Données sources
◇ ◇ ◇

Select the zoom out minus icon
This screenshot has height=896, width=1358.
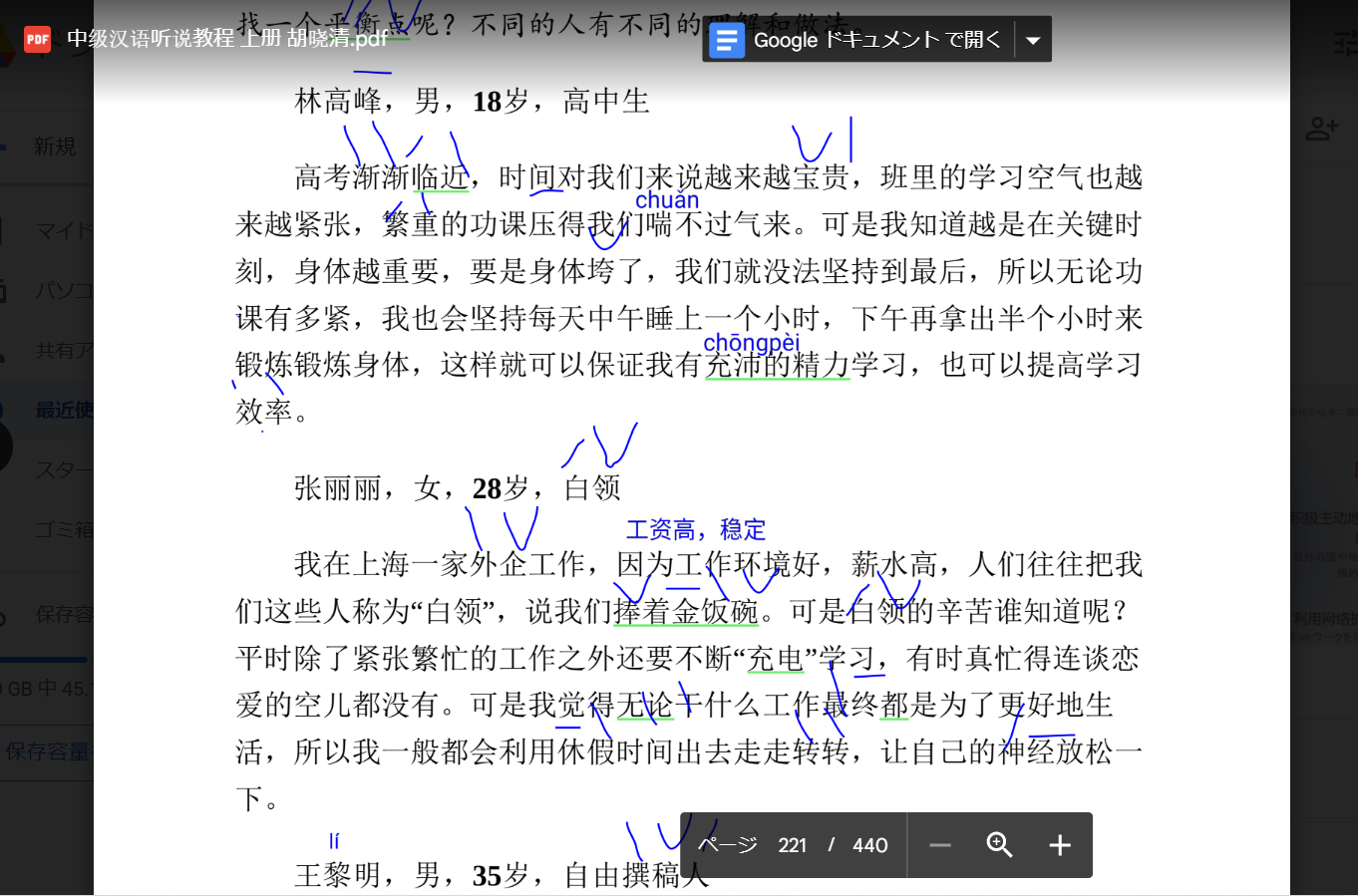tap(939, 845)
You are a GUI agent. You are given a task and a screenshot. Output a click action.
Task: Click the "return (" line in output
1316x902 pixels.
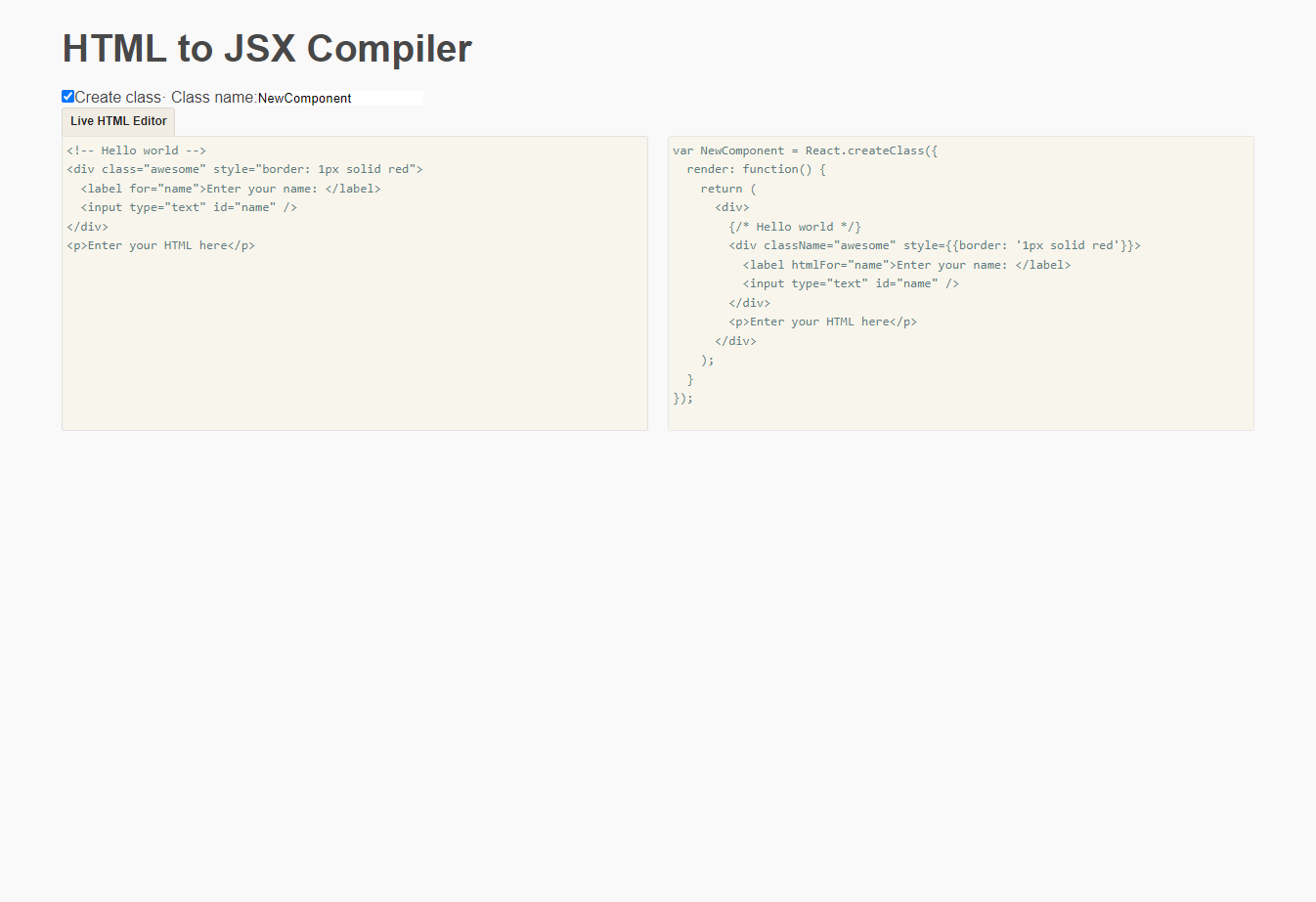(728, 189)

◇ ◇ ◇

**À FAIRE:**
Recopiez toutes les lignes ci-dessus en remplaçant partout « screenshot » par « capture », sans rien modifier d'autre. N'incluez pas les images dans votre réponse.

**SOLUTION:**
Select the zoom out minus icon
This capture has height=896, width=1358.
tap(939, 845)
You are a GUI agent. You are given a task and a capture. Output a click action.
Task: Click the "return (" line in output
1316x902 pixels.
(728, 189)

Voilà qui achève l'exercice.